Jerry Fresia said...

"He has been aware for years that the Republicans would do everything they could to undermine the Affordable Care Act."

"Everything" would include sabotage. Given the means and motivation of the Koch brothers, are we to believe they didn't have their fingers in the IT pie?

Robert Paul Wolff said...

Marinus, thank you. That is very helpful. Now let us hope that those in charge of the project manage fixes to it in a timely fashion. I think your point is well taken about the big difference between the sort of data crunching the campaign did and what is required by the ACA website.

Unknown said...

I have no special insight, but according to some, the root of the problem is that the project was contracted out to political insiders. http://www.techdirt.com/articles/20131010/01484924821/

Unknown said...

I have no special insight, but according to some, the root of the problem is that the project was contracted out to political insiders. http://www.techdirt.com/articles/20131010/01484924821/

Unknown said...

I have no special insights, but according to some, the root of the problem is that the project was contracted out to political insiders.

http://www.techdirt.com/articles/20131010/01484924821/

Unknown said...

And I don't know why that was posted multiple times. :-(

Magpie said...

Maybe some kind of echo? :-)

Nick Urfe said...

A note about Obama's 'promise' that those who liked their plans/doctors could keep them.

I do not think that Obama uttered this as a half-truth - that is, that he lied. I think he and his administration did not think that any significant number of people who would lose their insurance under the ACA would be among those who liked their policies. After all, one can imagine an insurance policy that covers exactly $1 of coverage per year and costs $2 on 1 January each year. Of course the administration knew that such policies were banned by the ACA, but who could have thought that anyone with such a policy could be said to like that policy?

What's frustrating about Obama's response to this snafu is his apologetic tone. He made an overbold claim in an effort to calm the irrational, deeply selfish fear that those with insurance might have their policies altered in order that those without insurance could have access to better care.

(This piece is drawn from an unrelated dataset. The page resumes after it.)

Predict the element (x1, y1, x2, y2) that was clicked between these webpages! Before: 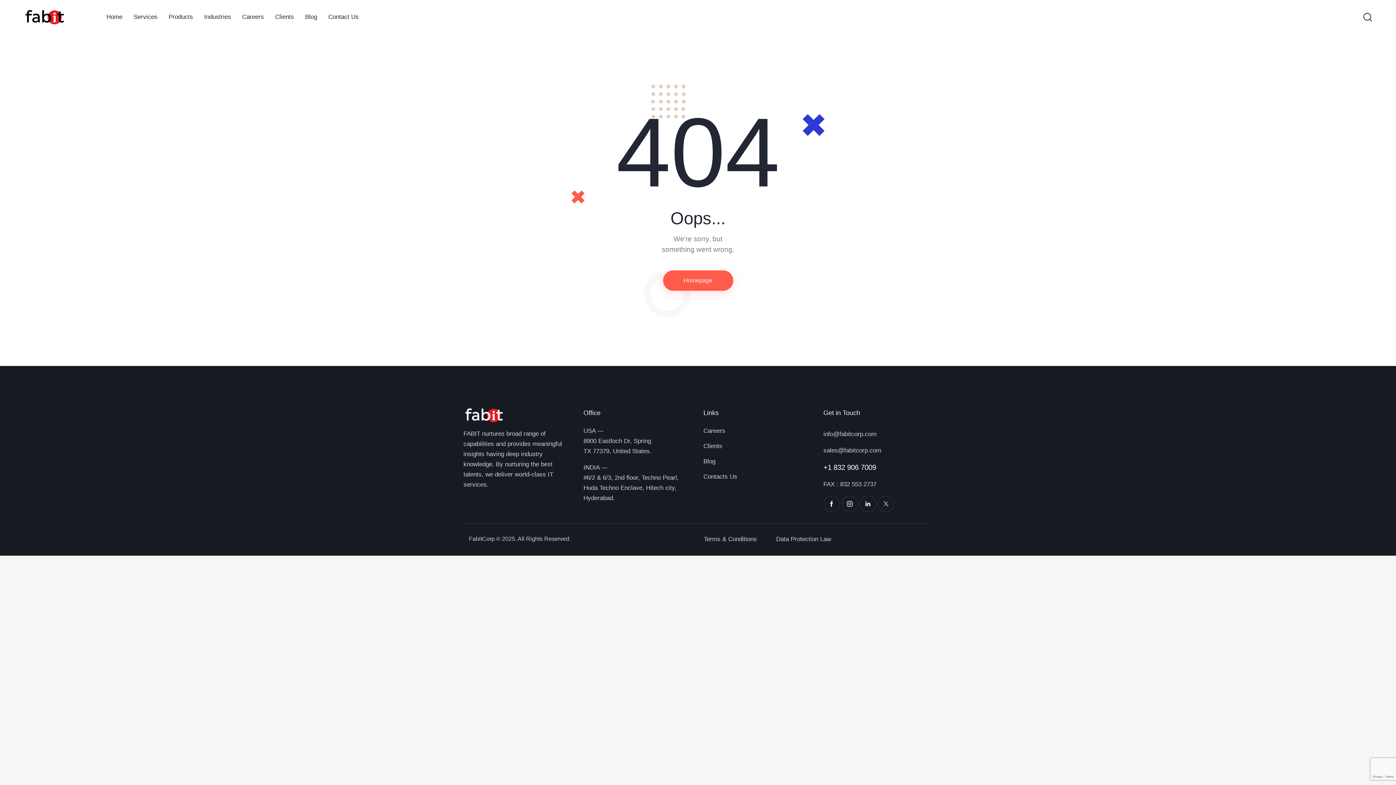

The real problem here has two faces. On the one, Americans are to blame for so fearing the plan that the Administration proposed. On the other, the Administration is to blame for not having better explained the ACA in the first place, thus alleviating at least some of the uncertainty that engendered the irrational, selfish fear in the first place.

It's also probably worth noting that the misinformation campaign waged by Republicans and conservative groups contributed to each face of the problem I described.

Robert Paul Wolff said...

Aaron, I quite agree. It is a mystery to me that someone as smart and as effective a public speaker as Obama is such a wretched teacher. He seems quite incapable of clearly, forcefully, and persuasively explaining his policies and actions even when they are entirely defensible. It is a genuine failing in someone who makes his career in politics!